Citizens Theatre, Glasgow
Why should Alice in Wonderland be forever presented as a white, blonde and very
English ingénue? What if she was a little different, and the rabbit hole she
fell down not as enticing as her own fantastical uniqueness? These are questions
posed by director and performer Josette Bushell-Mingo on the second and final
day of Progression 2015, this weekend's international celebration of deaf arts
hosted by the pioneering Glasgow-based Solar Bear Theatre Company.
The answers come in the show-and-tell finale that follows a day of workshops with
some of deaf theatre's leading practitioners, including Bushell-Mingo and her
team from the Swedish Tyst Theatre (Silent Theatre), a company which has been
developing deaf theatre for forty-five years as an offshoot of the national
touring company, Riksteatern.
The loose-knit programme begins with some interactive games with the audience before Bushell-Mingo hands over to a mix of hearing and non-hearing teenage actors, both from the Royal Conservatoire of Scotland, which has just announced the first ever UK-based British Sign Language
course for deaf performers, and from Solar Bear Deaf Youth Theatre.

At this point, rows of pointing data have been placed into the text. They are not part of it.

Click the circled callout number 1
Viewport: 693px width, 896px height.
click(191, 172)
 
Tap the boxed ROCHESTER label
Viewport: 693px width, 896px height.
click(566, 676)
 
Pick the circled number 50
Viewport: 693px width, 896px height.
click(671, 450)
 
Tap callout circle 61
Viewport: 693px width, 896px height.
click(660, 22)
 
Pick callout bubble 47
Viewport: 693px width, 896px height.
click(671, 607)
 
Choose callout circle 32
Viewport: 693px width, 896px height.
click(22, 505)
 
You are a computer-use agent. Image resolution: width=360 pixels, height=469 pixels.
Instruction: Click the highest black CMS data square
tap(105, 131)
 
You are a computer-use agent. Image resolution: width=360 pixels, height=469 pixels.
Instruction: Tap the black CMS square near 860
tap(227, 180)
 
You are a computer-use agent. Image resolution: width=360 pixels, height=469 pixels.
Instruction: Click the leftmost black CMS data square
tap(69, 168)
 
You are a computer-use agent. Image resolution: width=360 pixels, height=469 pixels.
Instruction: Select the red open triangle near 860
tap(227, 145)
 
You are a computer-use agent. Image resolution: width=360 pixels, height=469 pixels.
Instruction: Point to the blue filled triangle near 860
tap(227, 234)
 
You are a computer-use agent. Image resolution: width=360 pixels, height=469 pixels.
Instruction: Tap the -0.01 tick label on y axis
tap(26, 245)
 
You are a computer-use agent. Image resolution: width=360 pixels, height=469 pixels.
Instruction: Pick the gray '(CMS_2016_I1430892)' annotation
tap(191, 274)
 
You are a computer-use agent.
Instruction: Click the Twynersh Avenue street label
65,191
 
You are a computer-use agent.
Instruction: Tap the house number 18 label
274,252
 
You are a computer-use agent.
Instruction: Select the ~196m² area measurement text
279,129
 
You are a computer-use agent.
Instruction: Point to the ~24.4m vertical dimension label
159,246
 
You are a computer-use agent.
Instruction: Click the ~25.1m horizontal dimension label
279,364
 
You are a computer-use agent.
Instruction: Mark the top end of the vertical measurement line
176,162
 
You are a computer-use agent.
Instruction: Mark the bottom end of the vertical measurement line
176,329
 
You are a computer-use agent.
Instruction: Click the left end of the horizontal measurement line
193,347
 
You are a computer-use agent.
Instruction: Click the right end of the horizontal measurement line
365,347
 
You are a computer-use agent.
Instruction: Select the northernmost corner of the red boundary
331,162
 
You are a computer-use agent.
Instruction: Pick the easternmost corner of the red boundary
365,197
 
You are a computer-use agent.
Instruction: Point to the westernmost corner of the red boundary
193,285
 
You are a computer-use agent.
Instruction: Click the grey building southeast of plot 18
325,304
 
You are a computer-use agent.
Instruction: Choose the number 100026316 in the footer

As Alice becomes a Spartacus-like figure, a kind of communal empowerment is infused
throughout the young cast that enables them to conquer their demons and have
confidence in who they are. It's short, sharp and as fresh as any devised piece
created by a group of strangers over an hour that afternoon. Watching its mix
of speech and signing simultaneously translated into Russian for the benefit of
the Moscow-based Nedoslov company in attendance and then signed back to them
itself becomes a beguiling demonstration of the power the international language
of theatre can transmit beyond anything mere words can muster.